WHAT THE EXERCISE ASKS =
Images are to be excluded, and the rest of the data repeated exactly.

Collected data:
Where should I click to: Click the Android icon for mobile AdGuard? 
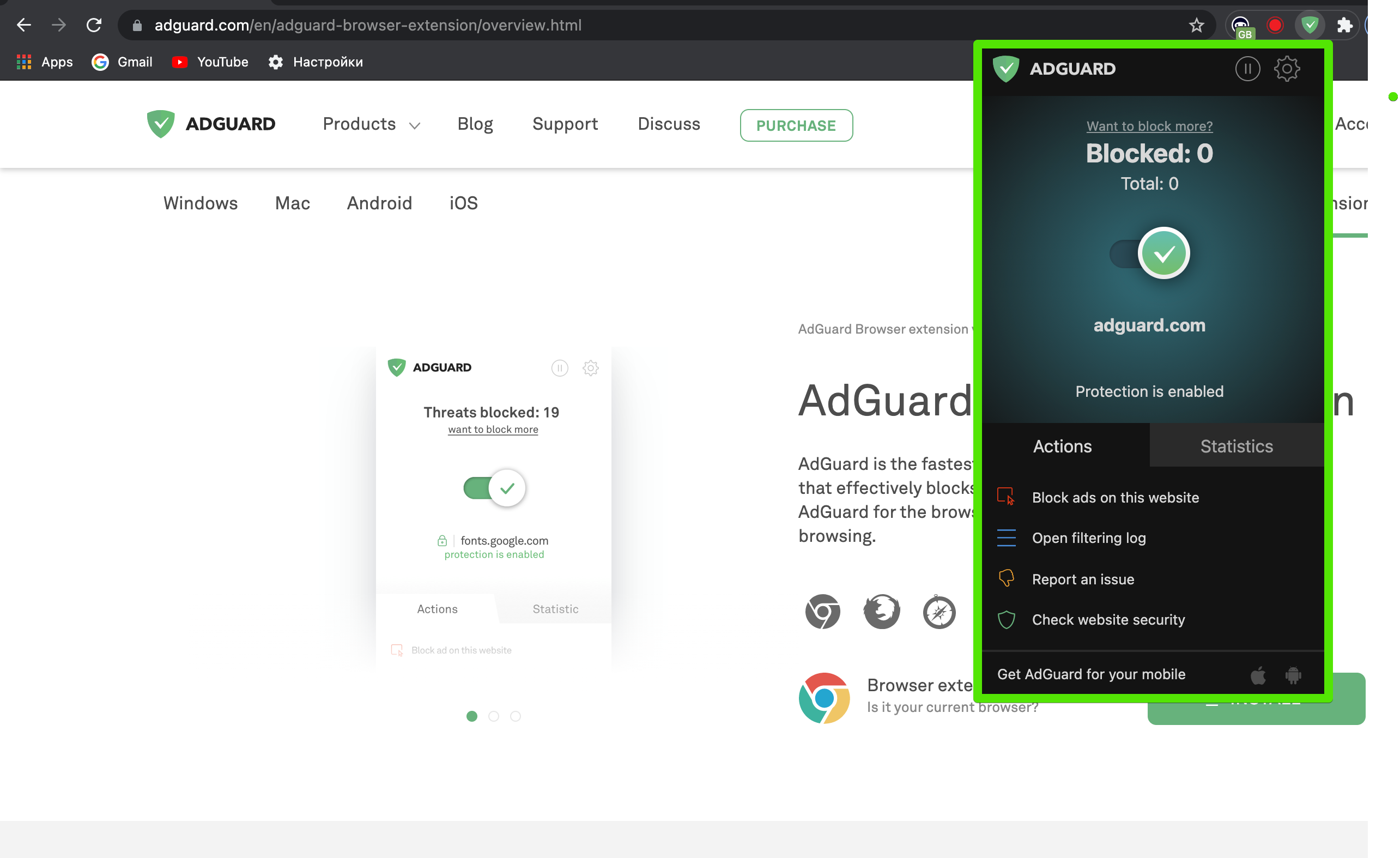click(x=1294, y=673)
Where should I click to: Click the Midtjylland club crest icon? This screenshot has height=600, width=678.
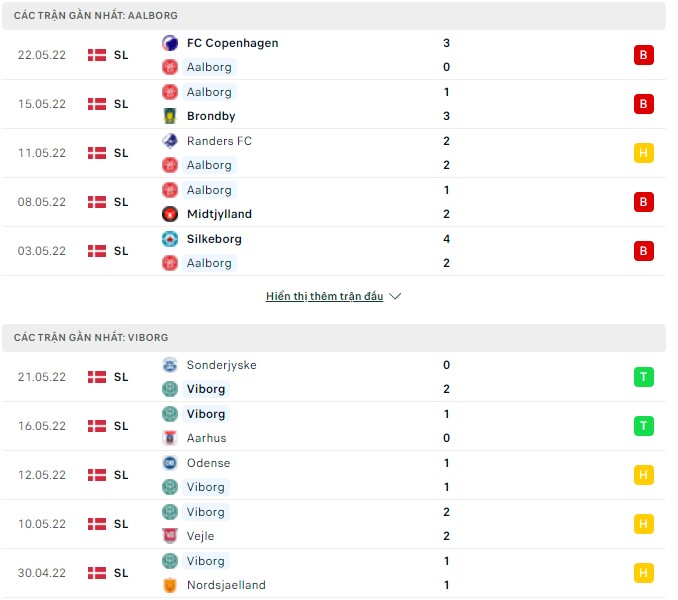[x=170, y=214]
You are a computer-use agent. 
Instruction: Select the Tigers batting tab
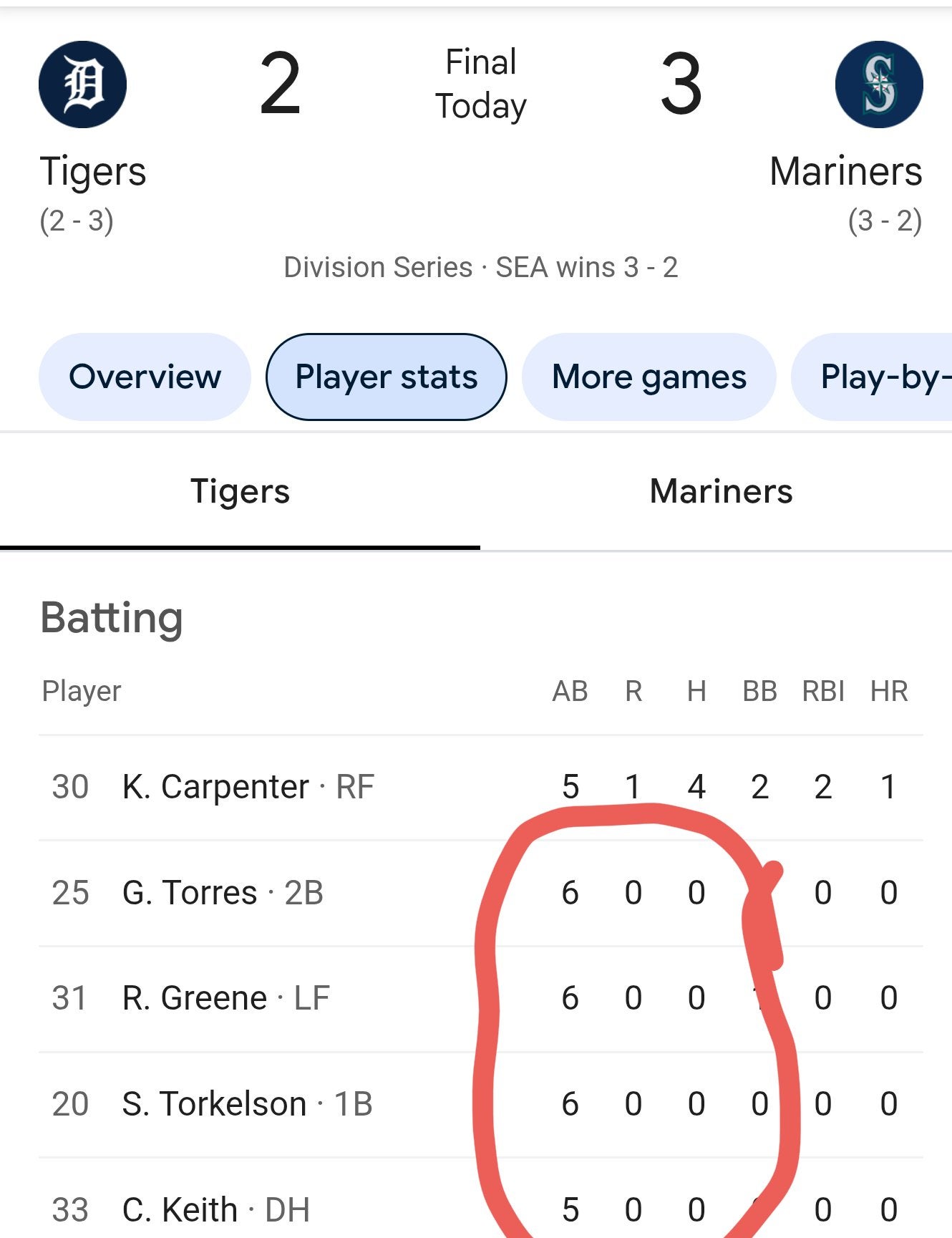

EXERCISE OUTPUT =
Where should I click to: Click the Android icon for mobile AdGuard? 
click(x=1294, y=673)
Where should I click to: Click the Midtjylland club crest icon? This screenshot has height=600, width=678.
[x=170, y=214]
You are a computer-use agent. 
Instruction: Select the Tigers batting tab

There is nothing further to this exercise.